Five Lessons for the Future
This vulnerability serves as a stark reminder that even widely used components can harbor critical flaws. Prepare for future vulnerabilities, including zero-days, by adopting robust security practices:
- Restrict Egress Traffic: Limit outbound network connections from your cluster pods using Network Policies and external firewalls. This makes it harder (though not impossible) for attackers to download malicious tools (like
kubectl
) or exfiltrate data after gaining initial access. - Minimize User Access (Embrace GitOps): Avoid giving users direct
kubectl apply
access to the cluster. Use GitOps workflows where changes are proposed via Git pull requests, reviewed (manually and potentially automatically with AI tools), and then automatically applied by a trusted agent (like Argo CD or Flux). - Eliminate Shells in Containers: Do you really need a shell (
/bin/sh
,/bin/bash
) inside your production containers? Often, you don’t. Remove shell binaries from your container images to significantly reduce the attack surface if an attacker gains execution within a container. For debugging, leverage Kubernetes’ ephemeral containers feature. - Use Trusted Images and Admission Control: Restrict the container registries allowed within your cluster. Use tools like Kyverno, Gatekeeper or builtin ValidatingAdmissionPolicy to enforce policies that only permit images from approved sources and potentially scan images for known vulnerabilities before deployment.

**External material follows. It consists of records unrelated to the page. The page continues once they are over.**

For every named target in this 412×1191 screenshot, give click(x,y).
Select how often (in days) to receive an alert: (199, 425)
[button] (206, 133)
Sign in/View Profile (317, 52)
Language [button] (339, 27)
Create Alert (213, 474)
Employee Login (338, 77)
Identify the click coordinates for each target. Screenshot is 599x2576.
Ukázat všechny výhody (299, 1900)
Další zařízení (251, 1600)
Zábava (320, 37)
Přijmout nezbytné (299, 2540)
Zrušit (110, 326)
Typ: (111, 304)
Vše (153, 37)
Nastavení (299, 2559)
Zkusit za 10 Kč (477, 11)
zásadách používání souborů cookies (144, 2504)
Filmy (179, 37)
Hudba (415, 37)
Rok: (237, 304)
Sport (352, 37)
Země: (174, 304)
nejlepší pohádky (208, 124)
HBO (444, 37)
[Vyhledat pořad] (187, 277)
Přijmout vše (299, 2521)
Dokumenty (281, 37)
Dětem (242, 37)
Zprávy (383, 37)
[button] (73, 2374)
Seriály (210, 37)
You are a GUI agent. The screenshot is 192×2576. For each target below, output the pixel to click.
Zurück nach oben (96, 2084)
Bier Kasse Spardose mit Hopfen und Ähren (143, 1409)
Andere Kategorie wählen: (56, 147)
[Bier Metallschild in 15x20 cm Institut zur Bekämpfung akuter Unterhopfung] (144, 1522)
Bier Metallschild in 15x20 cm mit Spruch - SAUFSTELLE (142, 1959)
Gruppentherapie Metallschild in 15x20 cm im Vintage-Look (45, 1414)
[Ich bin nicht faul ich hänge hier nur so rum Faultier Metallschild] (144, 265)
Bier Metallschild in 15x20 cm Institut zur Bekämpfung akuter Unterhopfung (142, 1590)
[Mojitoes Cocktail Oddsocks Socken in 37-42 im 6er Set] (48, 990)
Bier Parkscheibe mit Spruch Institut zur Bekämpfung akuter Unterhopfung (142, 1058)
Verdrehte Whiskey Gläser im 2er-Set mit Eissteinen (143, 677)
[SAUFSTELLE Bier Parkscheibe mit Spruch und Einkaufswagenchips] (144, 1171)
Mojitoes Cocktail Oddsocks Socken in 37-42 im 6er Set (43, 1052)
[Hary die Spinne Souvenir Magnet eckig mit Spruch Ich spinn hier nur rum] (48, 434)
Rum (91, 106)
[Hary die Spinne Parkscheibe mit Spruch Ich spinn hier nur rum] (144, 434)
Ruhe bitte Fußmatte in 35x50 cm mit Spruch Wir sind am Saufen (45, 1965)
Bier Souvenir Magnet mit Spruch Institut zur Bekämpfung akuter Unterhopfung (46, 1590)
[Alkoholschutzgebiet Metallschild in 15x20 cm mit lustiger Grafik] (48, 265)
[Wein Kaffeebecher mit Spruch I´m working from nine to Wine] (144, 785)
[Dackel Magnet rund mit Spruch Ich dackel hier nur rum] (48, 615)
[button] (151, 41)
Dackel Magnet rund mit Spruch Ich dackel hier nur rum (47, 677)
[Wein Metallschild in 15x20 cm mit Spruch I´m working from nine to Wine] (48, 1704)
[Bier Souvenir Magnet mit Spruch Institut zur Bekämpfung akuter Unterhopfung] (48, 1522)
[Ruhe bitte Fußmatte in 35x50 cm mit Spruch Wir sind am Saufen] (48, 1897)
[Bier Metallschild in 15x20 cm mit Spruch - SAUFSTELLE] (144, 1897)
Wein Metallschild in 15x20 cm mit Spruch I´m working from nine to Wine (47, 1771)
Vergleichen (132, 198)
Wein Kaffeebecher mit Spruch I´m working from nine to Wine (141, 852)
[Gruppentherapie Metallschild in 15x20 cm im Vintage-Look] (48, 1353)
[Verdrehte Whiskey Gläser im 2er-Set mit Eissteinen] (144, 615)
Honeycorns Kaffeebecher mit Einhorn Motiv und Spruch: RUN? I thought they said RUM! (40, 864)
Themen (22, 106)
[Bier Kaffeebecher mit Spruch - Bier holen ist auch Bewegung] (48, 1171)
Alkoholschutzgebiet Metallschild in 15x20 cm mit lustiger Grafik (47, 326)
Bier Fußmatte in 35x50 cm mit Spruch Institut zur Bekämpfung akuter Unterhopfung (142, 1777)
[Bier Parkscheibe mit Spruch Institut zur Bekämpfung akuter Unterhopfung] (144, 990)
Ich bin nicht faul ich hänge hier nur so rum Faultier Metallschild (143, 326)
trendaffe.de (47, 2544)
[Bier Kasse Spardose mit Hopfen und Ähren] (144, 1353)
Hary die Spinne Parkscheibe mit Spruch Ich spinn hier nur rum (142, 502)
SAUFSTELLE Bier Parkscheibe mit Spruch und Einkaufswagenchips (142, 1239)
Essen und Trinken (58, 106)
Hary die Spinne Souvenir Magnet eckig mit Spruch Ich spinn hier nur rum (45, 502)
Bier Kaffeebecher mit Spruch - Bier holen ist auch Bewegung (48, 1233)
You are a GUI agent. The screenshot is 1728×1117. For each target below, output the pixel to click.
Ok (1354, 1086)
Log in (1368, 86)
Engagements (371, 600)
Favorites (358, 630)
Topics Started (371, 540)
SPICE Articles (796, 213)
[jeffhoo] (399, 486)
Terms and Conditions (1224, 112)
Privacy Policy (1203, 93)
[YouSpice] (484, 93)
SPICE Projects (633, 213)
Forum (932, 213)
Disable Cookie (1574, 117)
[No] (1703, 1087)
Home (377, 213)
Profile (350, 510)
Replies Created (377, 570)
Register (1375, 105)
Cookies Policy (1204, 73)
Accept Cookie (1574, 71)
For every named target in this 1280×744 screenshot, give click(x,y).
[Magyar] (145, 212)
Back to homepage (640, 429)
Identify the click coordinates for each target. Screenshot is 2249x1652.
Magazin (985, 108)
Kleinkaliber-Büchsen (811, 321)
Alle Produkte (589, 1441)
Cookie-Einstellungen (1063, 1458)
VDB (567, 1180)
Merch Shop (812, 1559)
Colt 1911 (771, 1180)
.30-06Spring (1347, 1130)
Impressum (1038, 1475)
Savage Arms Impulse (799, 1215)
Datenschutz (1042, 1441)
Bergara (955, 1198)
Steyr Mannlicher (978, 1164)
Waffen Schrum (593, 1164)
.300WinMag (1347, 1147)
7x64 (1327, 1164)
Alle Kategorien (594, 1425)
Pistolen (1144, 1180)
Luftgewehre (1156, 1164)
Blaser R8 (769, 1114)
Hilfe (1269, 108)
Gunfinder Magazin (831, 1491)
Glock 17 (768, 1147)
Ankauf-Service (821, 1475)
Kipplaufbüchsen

- Manage Your Platform with Code (IaC/GitOps): When infrastructure and platform components (like
ingress-nginx
) are managed declaratively via code (Terraform, Helm charts in Git, etc.), applying updates and patches across environments becomes significantly faster and more reliable. Fixing this vulnerability could be reduced to updating a version number in a Git repository and letting the GitOps process handle the rollout.
Conclusion
The ingress-nginx
vulnerability is a serious threat due to its high CVSS score, widespread deployment, and the potential for complete cluster compromise via secret theft.
While exploitation requires pre-existing cluster access, the potential impact necessitates immediate action. Updating the controller is the definitive fix. Furthermore, this incident underscores the critical need for layered security, least privilege principles (via GitOps), and managing infrastructure as code to respond effectively to future security challenges.